Re: comment on unmanaged analysis presentation/doc

[Keith Moore <moore@cs.utk.edu>]

> While such a scheme might work for protocol 41 packets, I don't
> see how it can be made to work for other tunnels, especially encrypted
> tunnels.

there's no way to deal with xxx-to-host encrypted tunnels except to
have the host do the filtering.  that doesn't mean ingress filtering
isn't useful, just that it can't prevent all threats.  but we already
knew that.

> Thus I think a simpler and more general approach is to require that nodes
> only decapsulate packets when they trust the sender.
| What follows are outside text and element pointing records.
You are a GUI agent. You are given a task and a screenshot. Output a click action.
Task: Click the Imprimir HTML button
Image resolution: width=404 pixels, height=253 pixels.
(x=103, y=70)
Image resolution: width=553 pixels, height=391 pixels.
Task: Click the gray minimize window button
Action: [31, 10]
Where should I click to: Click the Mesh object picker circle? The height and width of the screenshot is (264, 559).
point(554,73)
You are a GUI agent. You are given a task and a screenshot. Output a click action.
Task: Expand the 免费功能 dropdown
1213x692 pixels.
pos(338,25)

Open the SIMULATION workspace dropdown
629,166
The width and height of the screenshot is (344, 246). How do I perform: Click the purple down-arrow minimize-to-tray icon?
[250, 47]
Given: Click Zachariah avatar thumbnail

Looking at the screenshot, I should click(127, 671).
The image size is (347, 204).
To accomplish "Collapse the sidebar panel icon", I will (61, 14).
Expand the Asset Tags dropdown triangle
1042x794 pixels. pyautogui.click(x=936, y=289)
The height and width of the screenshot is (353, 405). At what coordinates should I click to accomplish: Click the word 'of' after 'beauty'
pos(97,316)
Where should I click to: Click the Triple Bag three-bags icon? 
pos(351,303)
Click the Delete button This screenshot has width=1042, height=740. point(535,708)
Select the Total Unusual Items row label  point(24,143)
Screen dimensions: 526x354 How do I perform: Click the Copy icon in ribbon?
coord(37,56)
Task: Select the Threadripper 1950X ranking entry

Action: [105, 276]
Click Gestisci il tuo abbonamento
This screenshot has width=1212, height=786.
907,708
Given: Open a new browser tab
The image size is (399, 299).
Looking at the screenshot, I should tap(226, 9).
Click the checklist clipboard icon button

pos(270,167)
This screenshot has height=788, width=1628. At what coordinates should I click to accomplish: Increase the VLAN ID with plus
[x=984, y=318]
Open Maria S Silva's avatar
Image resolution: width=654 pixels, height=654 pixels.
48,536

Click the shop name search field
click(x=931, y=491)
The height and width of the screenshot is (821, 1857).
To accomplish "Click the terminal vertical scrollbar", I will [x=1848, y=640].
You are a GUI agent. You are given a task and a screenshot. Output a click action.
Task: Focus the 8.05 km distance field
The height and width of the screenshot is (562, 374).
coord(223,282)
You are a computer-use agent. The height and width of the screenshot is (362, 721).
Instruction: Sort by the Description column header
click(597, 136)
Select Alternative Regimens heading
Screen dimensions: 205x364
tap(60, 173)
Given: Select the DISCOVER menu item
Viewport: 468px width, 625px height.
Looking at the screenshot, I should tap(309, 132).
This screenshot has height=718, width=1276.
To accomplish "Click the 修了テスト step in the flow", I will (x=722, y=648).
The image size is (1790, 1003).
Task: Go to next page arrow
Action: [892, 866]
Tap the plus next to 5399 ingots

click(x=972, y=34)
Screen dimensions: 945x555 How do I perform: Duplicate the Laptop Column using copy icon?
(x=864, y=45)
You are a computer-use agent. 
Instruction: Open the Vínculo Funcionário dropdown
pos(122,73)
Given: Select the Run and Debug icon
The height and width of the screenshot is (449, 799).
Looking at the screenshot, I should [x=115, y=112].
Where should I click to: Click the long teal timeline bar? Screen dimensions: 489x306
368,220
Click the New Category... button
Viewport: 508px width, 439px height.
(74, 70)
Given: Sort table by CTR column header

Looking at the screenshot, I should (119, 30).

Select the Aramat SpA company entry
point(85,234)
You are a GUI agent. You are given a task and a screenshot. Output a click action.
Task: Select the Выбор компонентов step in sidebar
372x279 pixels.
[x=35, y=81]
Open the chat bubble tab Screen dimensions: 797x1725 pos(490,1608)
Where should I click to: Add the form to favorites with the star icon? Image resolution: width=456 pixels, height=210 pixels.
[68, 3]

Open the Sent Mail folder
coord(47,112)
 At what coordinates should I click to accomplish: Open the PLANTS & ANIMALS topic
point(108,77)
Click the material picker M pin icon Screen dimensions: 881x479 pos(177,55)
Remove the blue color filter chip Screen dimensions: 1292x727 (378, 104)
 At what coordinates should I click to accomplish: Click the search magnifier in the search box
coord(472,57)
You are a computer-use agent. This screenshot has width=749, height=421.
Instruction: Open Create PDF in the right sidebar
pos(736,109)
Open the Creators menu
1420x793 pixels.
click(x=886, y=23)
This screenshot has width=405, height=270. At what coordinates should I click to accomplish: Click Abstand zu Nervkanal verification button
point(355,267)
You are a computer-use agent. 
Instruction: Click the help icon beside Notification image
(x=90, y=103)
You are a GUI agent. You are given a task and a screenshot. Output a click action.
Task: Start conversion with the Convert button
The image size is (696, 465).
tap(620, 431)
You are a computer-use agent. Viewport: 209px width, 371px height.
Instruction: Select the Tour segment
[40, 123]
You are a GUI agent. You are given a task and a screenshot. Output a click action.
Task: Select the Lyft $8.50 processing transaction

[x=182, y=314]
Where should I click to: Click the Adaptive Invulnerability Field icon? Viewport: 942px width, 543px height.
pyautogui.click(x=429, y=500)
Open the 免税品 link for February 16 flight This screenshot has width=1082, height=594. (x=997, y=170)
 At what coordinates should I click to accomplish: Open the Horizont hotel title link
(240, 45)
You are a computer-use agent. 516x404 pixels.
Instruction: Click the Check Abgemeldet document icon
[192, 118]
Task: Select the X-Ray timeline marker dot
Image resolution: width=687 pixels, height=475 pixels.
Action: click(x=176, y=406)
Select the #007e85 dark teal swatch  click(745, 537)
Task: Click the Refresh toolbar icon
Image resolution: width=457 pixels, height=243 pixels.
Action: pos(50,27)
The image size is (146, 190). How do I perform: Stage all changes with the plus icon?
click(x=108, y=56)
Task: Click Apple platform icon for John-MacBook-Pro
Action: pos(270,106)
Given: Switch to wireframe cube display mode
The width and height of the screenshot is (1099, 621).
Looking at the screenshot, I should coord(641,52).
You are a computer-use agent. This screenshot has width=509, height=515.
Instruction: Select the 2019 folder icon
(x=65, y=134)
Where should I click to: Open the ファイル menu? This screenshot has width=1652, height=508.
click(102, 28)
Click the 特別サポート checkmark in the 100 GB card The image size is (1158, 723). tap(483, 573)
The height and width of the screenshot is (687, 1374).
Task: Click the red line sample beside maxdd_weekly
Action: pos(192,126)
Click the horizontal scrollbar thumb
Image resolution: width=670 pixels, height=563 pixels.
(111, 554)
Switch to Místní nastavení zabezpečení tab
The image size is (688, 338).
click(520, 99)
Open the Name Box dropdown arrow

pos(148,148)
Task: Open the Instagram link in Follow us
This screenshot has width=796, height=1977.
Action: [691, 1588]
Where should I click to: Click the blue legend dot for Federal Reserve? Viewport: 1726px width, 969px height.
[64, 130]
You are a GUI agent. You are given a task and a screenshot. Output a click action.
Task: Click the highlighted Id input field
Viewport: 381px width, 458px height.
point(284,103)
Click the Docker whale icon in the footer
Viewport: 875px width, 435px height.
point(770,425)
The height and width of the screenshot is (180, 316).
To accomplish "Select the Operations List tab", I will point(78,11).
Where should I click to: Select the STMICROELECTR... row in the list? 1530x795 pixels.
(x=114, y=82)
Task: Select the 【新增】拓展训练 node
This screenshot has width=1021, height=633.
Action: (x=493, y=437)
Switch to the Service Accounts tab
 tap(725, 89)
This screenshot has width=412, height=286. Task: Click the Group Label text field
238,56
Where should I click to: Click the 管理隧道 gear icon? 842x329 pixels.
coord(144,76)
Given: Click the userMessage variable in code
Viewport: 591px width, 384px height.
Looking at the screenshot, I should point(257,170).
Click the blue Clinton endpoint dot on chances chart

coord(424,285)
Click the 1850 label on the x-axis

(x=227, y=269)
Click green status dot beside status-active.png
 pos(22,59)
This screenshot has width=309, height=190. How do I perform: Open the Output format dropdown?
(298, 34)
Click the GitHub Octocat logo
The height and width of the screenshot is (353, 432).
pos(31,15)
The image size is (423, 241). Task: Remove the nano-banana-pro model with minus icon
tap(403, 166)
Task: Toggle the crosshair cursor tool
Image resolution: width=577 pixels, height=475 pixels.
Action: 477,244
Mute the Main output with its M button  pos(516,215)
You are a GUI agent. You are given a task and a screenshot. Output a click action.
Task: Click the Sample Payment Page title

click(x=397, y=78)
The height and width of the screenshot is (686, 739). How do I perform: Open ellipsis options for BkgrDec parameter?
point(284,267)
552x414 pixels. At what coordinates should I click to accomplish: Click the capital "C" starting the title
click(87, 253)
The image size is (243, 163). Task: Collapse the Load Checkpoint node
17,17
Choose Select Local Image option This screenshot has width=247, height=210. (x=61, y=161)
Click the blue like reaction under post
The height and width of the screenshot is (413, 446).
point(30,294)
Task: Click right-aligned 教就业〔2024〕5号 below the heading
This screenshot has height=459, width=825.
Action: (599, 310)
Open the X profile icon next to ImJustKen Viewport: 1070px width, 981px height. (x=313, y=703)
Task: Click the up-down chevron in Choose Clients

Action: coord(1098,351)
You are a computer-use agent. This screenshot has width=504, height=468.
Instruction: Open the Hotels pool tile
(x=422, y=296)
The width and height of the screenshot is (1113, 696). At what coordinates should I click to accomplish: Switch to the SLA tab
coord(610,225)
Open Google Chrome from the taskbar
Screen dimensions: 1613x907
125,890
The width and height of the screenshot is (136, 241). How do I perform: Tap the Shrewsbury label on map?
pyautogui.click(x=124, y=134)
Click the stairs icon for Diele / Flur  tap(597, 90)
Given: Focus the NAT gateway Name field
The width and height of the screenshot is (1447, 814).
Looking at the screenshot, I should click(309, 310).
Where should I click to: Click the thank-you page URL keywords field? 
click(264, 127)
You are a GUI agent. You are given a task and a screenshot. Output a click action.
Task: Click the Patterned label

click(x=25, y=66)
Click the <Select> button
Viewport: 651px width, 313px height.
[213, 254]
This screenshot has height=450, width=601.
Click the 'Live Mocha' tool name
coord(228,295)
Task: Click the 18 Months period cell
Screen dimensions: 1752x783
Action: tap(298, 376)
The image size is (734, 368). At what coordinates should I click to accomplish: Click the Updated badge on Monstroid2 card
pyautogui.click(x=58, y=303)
one problem is, the node really doesn't know who the "sender" is - it 
only knows the source address.  another problem is, the reason that
sites implement ingress filtering in the first place is that they don't
trust the nodes to filter or ignore those packets - perhaps because
they lack adequate means of communicating policy to those nodes and
ensuring that the nodes enforce that policy.

Keith

p.s. another idea that might be worth exploring is to have 
relay-routers and address-translators embed the original source 
address in the packet in a way that won't interfere with the processing 
of the payload but still preserves trace information - say as an IP 
option.  I realize that there are serious penalties with use of IP 
options - in particular causing routers to do "slow path" processing - 
but perhaps somebody knows another way to embed that information in
packets or a way to use IP options that doesn't cause such problems.